Provided information Block Start

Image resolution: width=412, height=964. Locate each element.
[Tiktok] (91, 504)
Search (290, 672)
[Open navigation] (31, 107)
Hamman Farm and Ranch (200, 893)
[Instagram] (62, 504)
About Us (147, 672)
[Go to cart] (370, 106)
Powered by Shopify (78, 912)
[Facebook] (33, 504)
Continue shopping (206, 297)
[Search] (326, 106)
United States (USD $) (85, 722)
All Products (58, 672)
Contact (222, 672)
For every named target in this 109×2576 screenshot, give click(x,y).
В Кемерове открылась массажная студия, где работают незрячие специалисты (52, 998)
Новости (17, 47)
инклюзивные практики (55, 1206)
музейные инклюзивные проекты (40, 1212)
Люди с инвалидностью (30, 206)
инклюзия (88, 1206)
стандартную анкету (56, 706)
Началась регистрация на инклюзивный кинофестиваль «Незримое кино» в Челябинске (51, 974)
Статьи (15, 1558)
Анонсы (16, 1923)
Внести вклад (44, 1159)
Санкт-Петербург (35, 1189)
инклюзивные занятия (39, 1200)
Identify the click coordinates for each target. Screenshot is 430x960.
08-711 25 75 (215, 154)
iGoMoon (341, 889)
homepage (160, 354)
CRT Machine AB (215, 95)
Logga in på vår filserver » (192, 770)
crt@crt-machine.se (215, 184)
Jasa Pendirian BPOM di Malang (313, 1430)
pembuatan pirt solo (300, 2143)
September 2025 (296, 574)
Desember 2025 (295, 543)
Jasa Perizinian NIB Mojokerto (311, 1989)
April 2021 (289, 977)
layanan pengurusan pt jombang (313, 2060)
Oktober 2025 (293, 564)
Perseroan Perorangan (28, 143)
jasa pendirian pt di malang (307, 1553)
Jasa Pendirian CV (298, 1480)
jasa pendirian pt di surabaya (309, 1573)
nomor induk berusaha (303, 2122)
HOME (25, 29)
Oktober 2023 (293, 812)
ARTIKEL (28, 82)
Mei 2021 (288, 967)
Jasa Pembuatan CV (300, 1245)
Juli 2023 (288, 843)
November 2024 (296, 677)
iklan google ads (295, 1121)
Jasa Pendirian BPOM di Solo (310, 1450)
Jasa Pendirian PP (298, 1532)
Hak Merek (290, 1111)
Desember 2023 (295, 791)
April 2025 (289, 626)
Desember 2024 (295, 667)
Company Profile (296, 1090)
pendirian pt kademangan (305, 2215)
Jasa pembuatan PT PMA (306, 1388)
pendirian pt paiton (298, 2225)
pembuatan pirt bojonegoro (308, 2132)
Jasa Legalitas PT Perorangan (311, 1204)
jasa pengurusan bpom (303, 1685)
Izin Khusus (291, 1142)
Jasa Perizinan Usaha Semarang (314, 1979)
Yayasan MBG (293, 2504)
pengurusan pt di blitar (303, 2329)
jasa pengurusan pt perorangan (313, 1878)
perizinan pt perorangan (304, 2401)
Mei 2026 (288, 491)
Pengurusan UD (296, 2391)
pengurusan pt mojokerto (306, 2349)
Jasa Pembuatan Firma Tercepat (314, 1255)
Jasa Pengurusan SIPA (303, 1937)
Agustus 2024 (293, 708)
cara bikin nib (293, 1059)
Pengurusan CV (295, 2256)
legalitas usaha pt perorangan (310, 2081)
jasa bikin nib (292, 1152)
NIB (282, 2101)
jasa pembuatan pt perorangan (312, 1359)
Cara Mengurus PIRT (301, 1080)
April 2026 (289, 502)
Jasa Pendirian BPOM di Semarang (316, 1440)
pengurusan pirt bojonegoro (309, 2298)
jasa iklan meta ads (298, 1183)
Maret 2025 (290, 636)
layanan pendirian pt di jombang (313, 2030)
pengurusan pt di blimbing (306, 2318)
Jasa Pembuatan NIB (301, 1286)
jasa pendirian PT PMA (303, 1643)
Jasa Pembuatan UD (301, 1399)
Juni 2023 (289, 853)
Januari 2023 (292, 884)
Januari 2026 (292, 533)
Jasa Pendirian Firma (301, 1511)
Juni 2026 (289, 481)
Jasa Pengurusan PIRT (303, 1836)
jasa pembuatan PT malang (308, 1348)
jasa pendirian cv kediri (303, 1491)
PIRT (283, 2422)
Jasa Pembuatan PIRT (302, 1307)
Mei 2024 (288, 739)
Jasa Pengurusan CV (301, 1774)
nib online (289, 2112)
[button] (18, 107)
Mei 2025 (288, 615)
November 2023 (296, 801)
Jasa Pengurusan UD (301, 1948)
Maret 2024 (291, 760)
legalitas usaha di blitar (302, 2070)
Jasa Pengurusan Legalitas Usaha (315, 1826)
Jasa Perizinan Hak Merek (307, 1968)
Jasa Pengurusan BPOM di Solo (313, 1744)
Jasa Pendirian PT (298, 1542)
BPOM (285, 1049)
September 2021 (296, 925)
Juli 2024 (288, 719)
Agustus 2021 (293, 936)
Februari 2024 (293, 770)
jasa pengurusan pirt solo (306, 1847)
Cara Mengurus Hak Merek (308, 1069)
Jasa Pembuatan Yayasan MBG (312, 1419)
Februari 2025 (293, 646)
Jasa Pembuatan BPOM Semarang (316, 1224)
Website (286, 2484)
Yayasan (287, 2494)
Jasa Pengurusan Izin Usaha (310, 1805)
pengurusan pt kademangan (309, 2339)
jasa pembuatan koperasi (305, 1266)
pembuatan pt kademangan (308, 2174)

Provided information Block End

■ About this exercise ■
Go to the line with "Jasa Pengurusan PIRT (303, 1836)" in the entries above and repeat every line from there through the line with "Jasa Perizinan Hak Merek (307, 1968)", exactly and with no other text.

■ Your response ■
Jasa Pengurusan PIRT (303, 1836)
jasa pembuatan PT malang (308, 1348)
jasa pendirian cv kediri (303, 1491)
PIRT (283, 2422)
Jasa Pembuatan PIRT (302, 1307)
Mei 2024 (288, 739)
Jasa Pengurusan CV (301, 1774)
nib online (289, 2112)
[button] (18, 107)
Mei 2025 (288, 615)
November 2023 (296, 801)
Jasa Pengurusan UD (301, 1948)
Maret 2024 (291, 760)
legalitas usaha di blitar (302, 2070)
Jasa Pengurusan Legalitas Usaha (315, 1826)
Jasa Perizinan Hak Merek (307, 1968)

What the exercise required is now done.